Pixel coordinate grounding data

────────────────

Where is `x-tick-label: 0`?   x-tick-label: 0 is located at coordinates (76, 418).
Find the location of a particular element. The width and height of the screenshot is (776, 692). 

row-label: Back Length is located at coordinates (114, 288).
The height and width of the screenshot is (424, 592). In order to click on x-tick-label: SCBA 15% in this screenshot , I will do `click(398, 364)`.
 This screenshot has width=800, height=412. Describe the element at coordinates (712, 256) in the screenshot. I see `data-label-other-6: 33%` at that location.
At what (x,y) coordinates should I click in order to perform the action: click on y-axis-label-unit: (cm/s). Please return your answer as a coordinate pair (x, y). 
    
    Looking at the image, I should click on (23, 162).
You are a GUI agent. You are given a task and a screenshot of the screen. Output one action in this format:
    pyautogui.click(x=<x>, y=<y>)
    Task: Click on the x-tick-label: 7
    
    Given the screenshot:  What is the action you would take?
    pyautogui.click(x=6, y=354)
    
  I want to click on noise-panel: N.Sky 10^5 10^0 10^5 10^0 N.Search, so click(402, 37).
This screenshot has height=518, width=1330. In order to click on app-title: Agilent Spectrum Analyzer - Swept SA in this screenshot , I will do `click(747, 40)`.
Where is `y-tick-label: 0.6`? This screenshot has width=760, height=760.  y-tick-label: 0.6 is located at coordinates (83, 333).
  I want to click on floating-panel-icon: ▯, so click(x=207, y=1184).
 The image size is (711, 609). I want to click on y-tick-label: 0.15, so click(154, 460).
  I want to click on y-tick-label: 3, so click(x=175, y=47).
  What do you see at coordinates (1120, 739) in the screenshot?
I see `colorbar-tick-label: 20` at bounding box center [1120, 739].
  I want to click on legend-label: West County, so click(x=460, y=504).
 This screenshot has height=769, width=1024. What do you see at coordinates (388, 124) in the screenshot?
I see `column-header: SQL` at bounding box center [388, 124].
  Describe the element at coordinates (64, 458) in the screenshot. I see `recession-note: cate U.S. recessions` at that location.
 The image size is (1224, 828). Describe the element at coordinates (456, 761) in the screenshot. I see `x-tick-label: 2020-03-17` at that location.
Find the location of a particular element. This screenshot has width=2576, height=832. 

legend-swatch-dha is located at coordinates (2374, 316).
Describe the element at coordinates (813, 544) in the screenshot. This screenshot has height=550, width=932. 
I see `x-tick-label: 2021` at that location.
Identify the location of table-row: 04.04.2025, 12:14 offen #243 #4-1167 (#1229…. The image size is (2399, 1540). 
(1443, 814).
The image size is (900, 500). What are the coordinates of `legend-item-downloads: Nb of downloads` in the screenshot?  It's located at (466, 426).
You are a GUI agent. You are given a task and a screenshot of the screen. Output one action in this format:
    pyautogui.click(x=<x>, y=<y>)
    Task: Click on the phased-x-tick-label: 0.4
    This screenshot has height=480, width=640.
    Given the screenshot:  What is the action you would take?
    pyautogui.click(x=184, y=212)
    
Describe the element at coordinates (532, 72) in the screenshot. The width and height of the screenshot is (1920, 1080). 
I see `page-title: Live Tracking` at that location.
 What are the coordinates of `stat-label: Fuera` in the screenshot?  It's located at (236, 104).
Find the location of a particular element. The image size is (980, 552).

────────────────

:: JOB ::
Copy out the stretch of items from the line containing "The height and" through the line containing "This screenshot has width=800, height=412.", keeping every character unchanged.

:: OUTPUT BELOW ::
The height and width of the screenshot is (424, 592). In order to click on x-tick-label: SCBA 15% in this screenshot , I will do `click(398, 364)`.
 This screenshot has width=800, height=412. Describe the element at coordinates (712, 256) in the screenshot. I see `data-label-other-6: 33%` at that location.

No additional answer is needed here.